Comment by aspenmartin

1 month ago

> Because software developers typically understand how to implement a solution to problem better than the client. If they don't have enough details to implement a solution, they will ask the client for details. If the developer decides to use an LLM to implement a solution, they have the ability to assess the end product.

Why do you think agents can’t do that? They can’t do this really well today but if the distance we went in 2025 stays similar it’ll be like a year before this starts getting decent and then like another 1 year before it’s excellent.

> Sure, you will see a few people using LLMs to develop personalized software for themselves. Yet these will be people who understand how to specify the problem they are trying to solve clearly, will have the patience to handle the quirks and bugs in the software they create

Only humans can do this?

3 comments

aspenmartin

dimitri-vs 1 month ago

Hallucinations are not solved, memory is not solved, prompt injection is not solved, context limits are waaay too low at the same time tokens way too expensive to take advantage of context limits, etc. These problems have existed since the very early days of GPT-4 and there is no clear path to them being solved any time soon.
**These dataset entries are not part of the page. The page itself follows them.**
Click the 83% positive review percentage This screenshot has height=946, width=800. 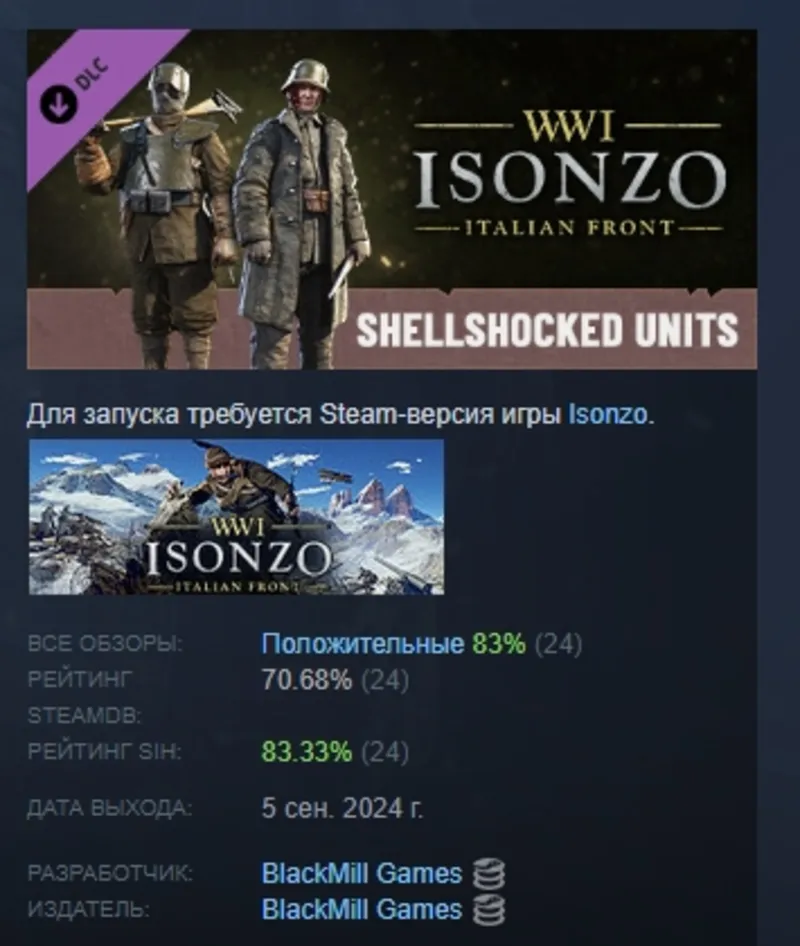[x=499, y=644]
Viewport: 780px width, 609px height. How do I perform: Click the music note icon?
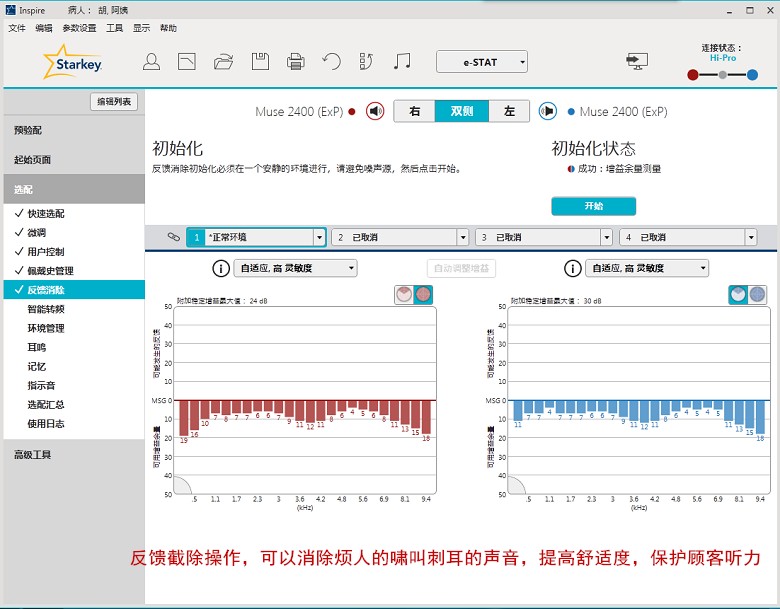pos(402,62)
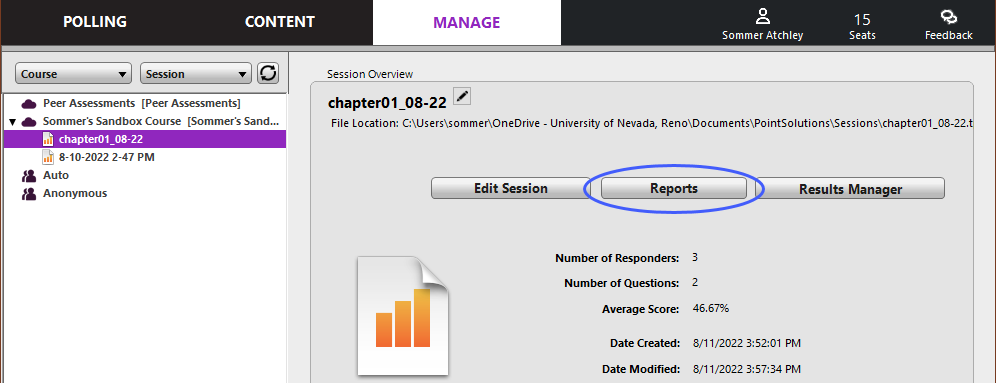Open the Results Manager button

[851, 189]
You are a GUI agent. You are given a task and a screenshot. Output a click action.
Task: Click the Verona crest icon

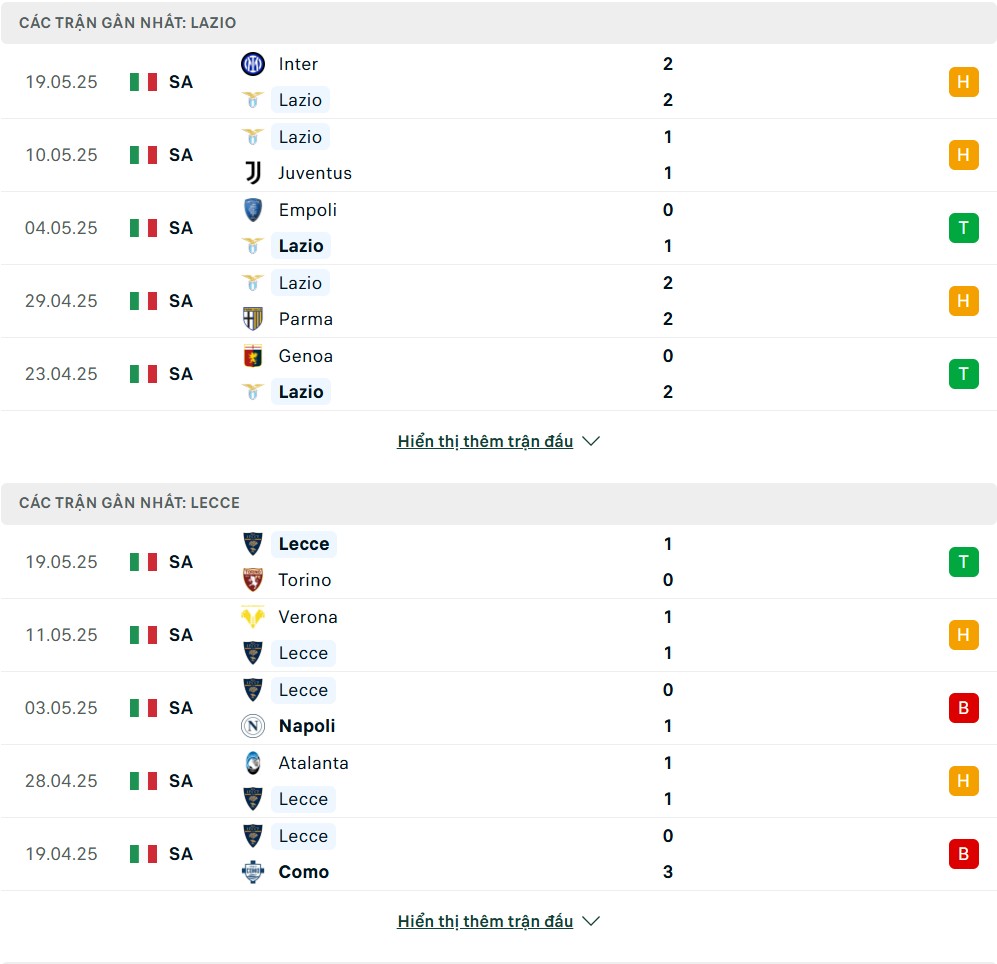(252, 617)
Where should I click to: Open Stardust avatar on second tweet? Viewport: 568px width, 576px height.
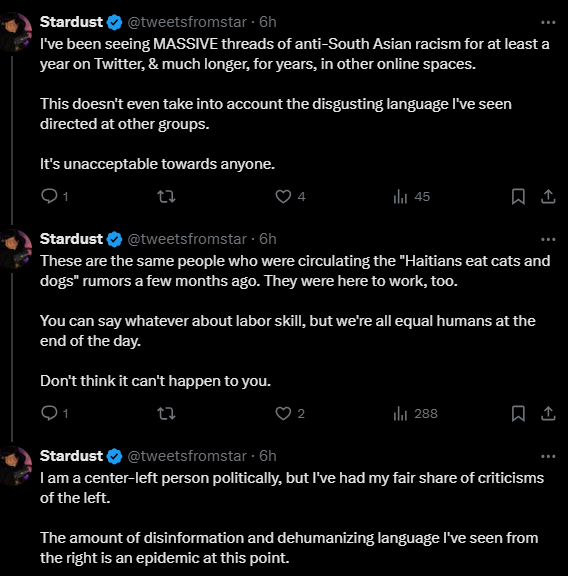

You basically need AGI and we are nowhere close to AGI.

aspenmartin 1 month ago

All of the issue you talk about are true, and I don’t personally care about AGI it’s kind of a mishmash of a real thing and a nice package for investors but what I do care about is what has been released and what it can do
All of the issues you talk about: they aren’t solved but we’ve made amazing progress on all of them. Continual learning is a big one and labs are likely close to some POCs.
Token costs per unit performance rapidly goes down. GPT4 level perf costs you 10x less today than two years ago. This will continue to be the case as we just continually push efficiency up.
The AGI question “are we close” tbh to me these questions are just rabbit holes and bait for flame wars because no one can decide on what it means and then even if you do (e.g. super human perf on all economically viable tasks is maybe more of a solid staring point) everyone fights about the ecological validity of evals.
All I’m saying is: taking coding in a complete vacuum, we’re very very close to being at a point where it becomes so obviously beneficial and failure rates for many things fall below the critical thresholds that automating even the things people say make engineers unique (working with people to navigate ambiguous issues that they aren’t able to articulate well, making the right tradeoffs, etc) starts looking like less of a research challenge and more of an exercise in deployment

nicbou 1 month ago

My experience with LLMs is that you can’t get them to clarify things by asking questions. They just assume facts and run with it.

My experience with software development is that a lot of things are learned by asking probing questions informed by your experience. How would an LLM understand the subtle political context behind a requirement or navigate unwritten rules discussed in meetings a year ago?